Rhonda Collins: That’s exactly right. And I’ve actually worked with the director of the ED and the chief nursing officer there to tell their story because they continue to see improvements. They continue to see savings based on not initiating unnecessary blood cultures. I think in general, those are around 2,500 dollars per test. They’re seeing better use of antibiotics. They’re seeing a more complete throughput in their ED because they’re able to free up beds and move patients through. So, I’ve actually done a webinar with them telling that story and hopefully giving them other opportunities to share that because they just continue to see the improvements. We have other hospitals in Texas who are showing these same improvements just by being willing to embrace a new way of looking at an old problem.

Kevin Pho: We’re talking to Rhonda Collins. She’s a chief nursing officer, and today’s KevinMD article is “Nurse-initiated protocols for sepsis: a strategic imperative for patient care and hospital operations.” Rhonda, let’s end with some take-home messages for the KevinMD audience.

Rhonda Collins: Yeah.
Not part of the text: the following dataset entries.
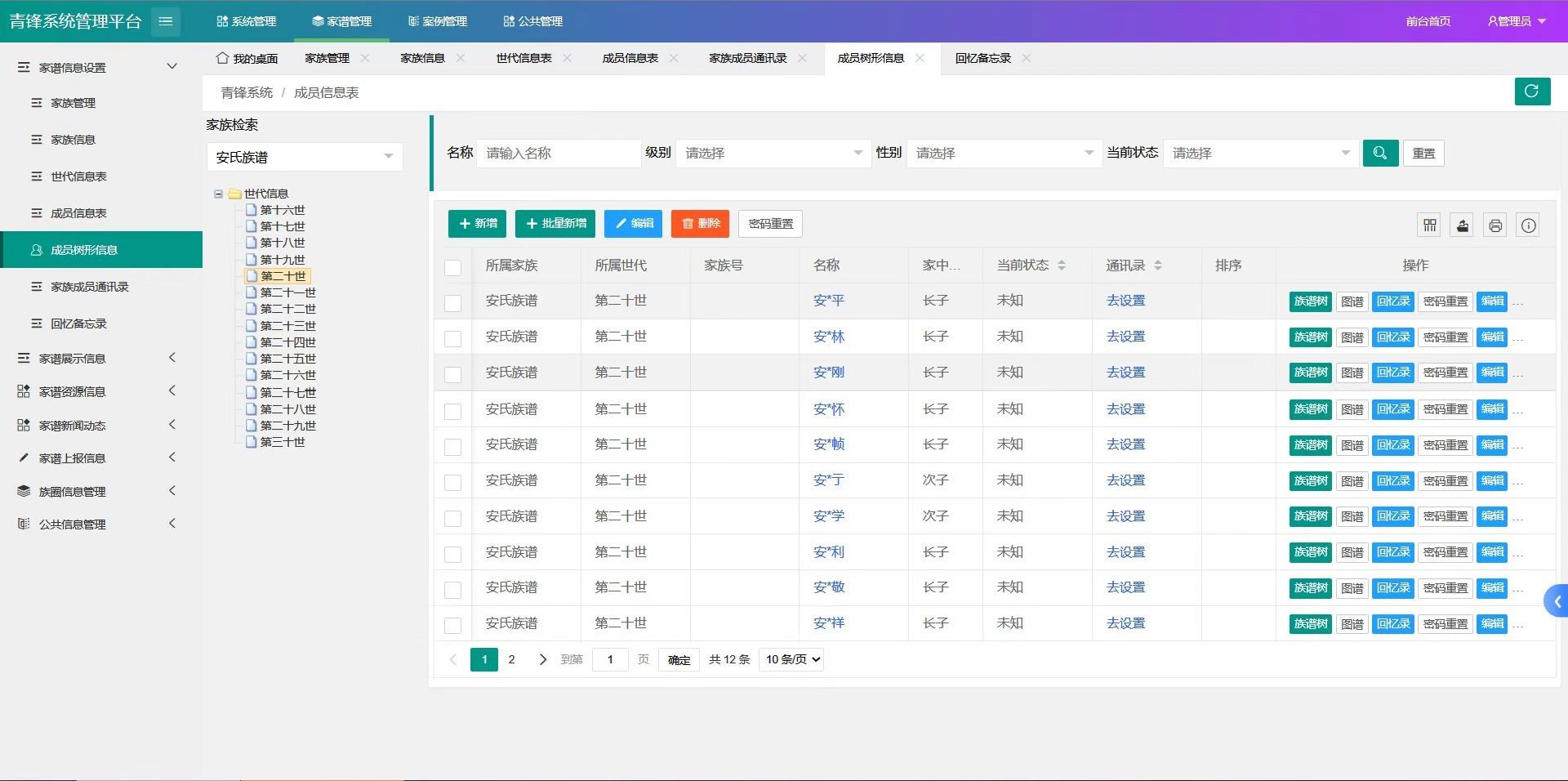Click the blue side panel arrow
This screenshot has width=1568, height=781.
pyautogui.click(x=1557, y=602)
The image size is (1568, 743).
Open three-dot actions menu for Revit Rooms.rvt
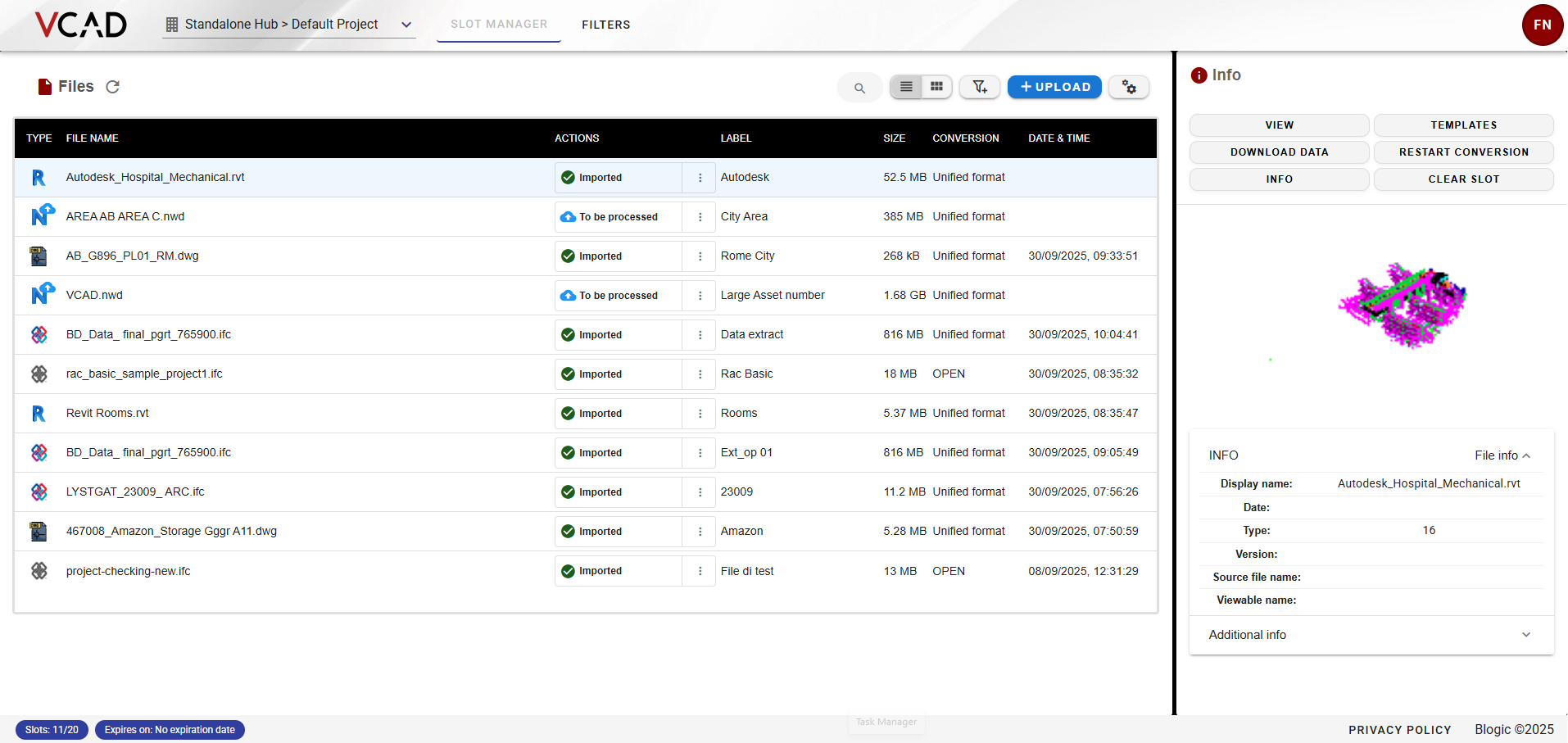(700, 414)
I think right now, as I look across the landscape of what’s happening in health care, we continue to struggle with all the issues post-COVID that have to do with staffing and fatigue. I’ve had so many nurses say to me, “I don’t need a workbook on how to be resilient. I don’t need somebody sending me for five minutes of quiet time because I’m burned out. I need people to make it easier to do my job.” That is my number one imperative. “Give me the tools I need to do my job.”
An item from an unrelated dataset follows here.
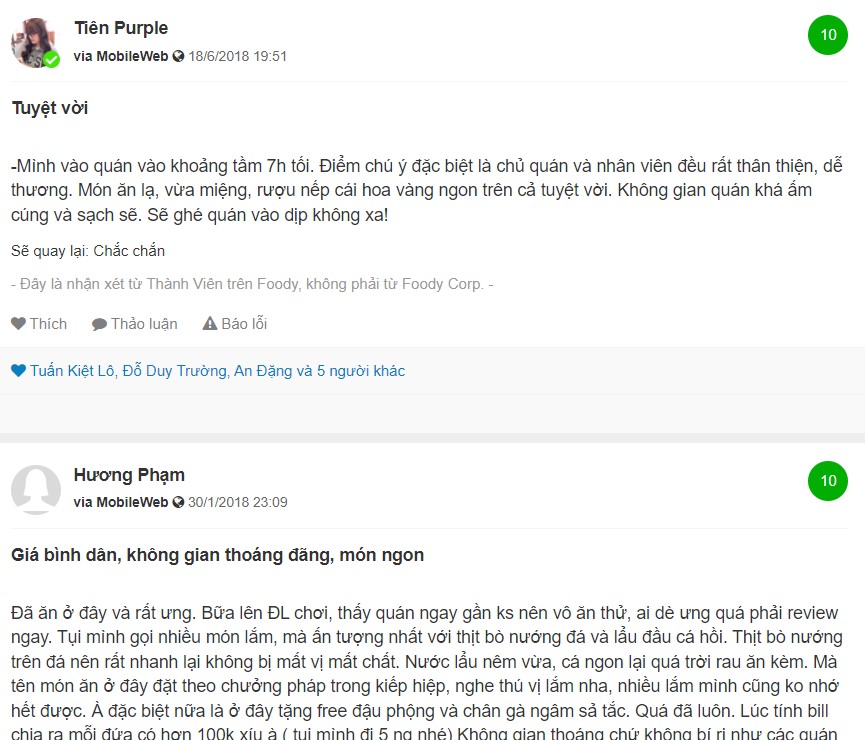Click the globe icon next to 18/6/2018
Viewport: 865px width, 740px height.
(178, 56)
So really in my professional work, I focus on working with organizations who have new and innovative, easy to adopt, easy to use tools that give exceptional results. That’s what I’m talking about is being willing to look at what the potential could be and look at how it could enhance not disrupt your workflow and your care of patients. I think that’s the primary message I would leave.

As we move into a new world of AI and how we adopt that, I speak on that occasionally for nurses talking about code compassion. How do we integrate technology into what is traditionally for nurses known as a caring profession? I do think that technology doesn’t take that away for either physicians or nurses. It does allow you to be even more present when you choose to use the information that that new test, that new technology, that new protocol or process gives to you. So that’s my takeaway message is: Adopt it, use it, and embrace that information that it gives to you because it’s going to keep changing. Nothing is ever static in this world.

Kevin Pho: Rhonda, thank you so much for sharing your perspective and insight, and thanks again for coming on the show.

Rhonda Collins: Thank you. I appreciate it.